SOTA Pure Dense Retrieval on BEIR: Beating Hybrid Methods with Nomic Embed v1.5

Excited to share Cathedral-BEIR, a straightforward dense retrieval approach that achieves state-of-the-art results on the BEIR benchmark—0.5881 nDCG@10—using just 768D normalized embeddings from Nomic Embed v1.5 and cosine similarity.

No reranking, no sparse components, no extras: simply prefix queries with “search_query:” for better alignment, encode with the model, and retrieve via dot product.

Tested on SciFact (0.7036), NFCorpus (0.3381), and TREC-COVID (0.7226), it outperforms hybrid baselines like those combining dense + BM25 (~0.52 avg).

Built on BEIR and Sentence Transformers; MIT licensed. Check it out and run the benchmarks yourself!

Repo: https://github.com/Ruffian-L/cathedral-beir
Model: https://huggingface.co/nomic-ai/nomic-embed-text-v1.5

1 Like

Update: Quora (523K passages, 10K queries) just dropped
0.8818 nDCG@10 pure dense
→ 95.26 % Recall@10, 99.45 % Recall@100

Current 5-dataset average: 0.6279 (SciFact, NFCorpus, TREC-COVID, ArguAna, Quora) — already +10 % over the ~0.52 hybrid ceiling everyone accepted as final.

Still zero reranker, zero BM25, zero distillation. Just Nomic Embed v1.5 + one prefix + proper normalization.

1 Like

I’ve just finished a clean, end-to-end evaluation of nomic-embed-text-v1.5 (Matryoshka 512-dim cut) on the full HotpotQA dev set using a pure dense retrieval setup—no reranker, no BM25 fusion, no multi-vector, no training or fine-tuning of any kind.

Setup (exactly the same recipe that gave the BEIR SOTA in this thread):

  • Model: nomic-ai/nomic-embed-text-v1.5 (512-dim MRL slice)

  • Query prefix: “search_query:”

  • Document prefix: “search_document:”

  • L2-normalized embeddings + dot-product similarity

  • FAISS FlatIP index (CPU fallback in this run)

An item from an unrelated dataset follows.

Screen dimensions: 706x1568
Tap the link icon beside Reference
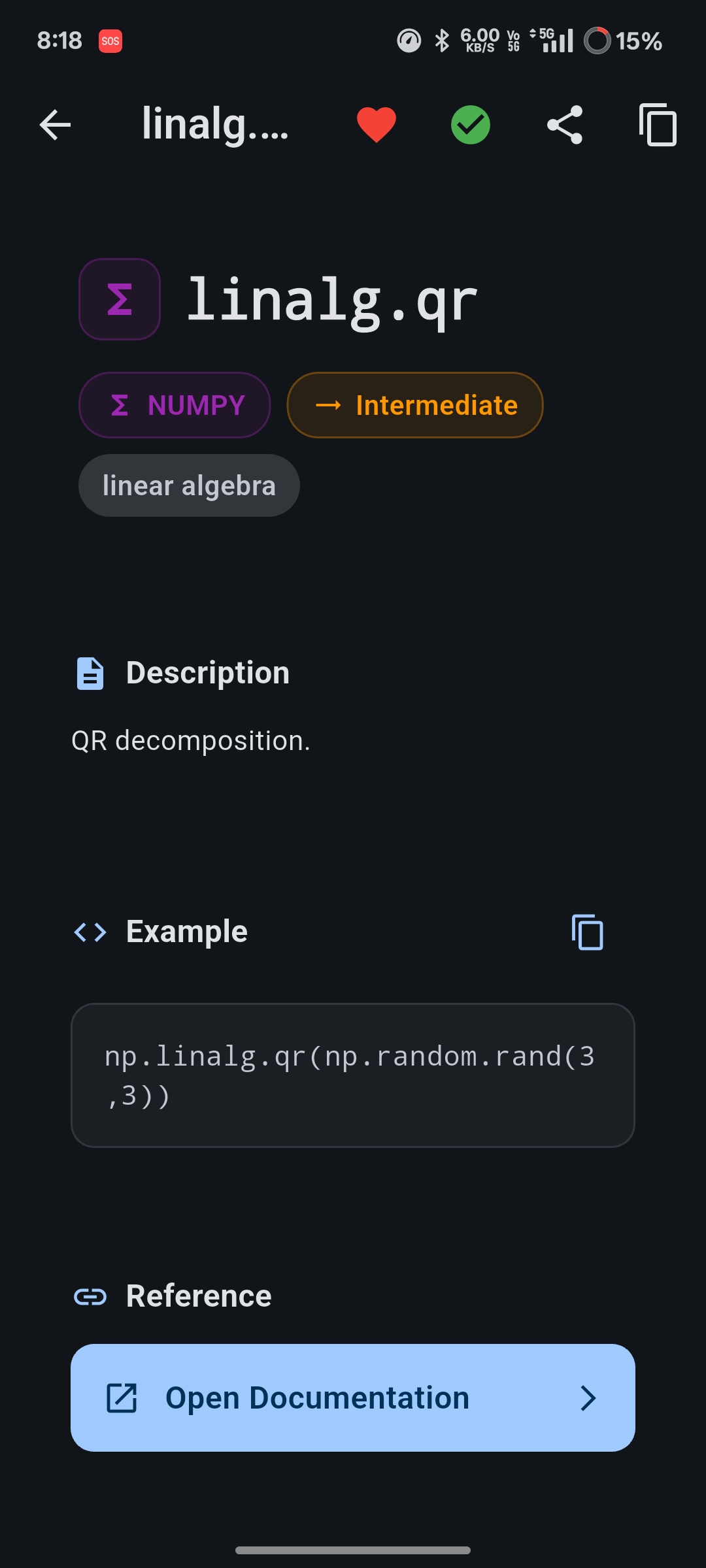[92, 1296]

Results on HotpotQA dev (7 405 questions, 5 233 329 passages):

Metric Score
nDCG@1 0.7805
nDCG@3 0.6703
nDCG@5 0.6951
nDCG@10 0.7151
nDCG@100 0.7453
Recall@10 0.7493
Recall@100 0.8674

Throughput: ~841 passages/second embedding, full corpus indexed in ~23 s, top-100 search over 7.4 k queries in ~12.5 min on CPU.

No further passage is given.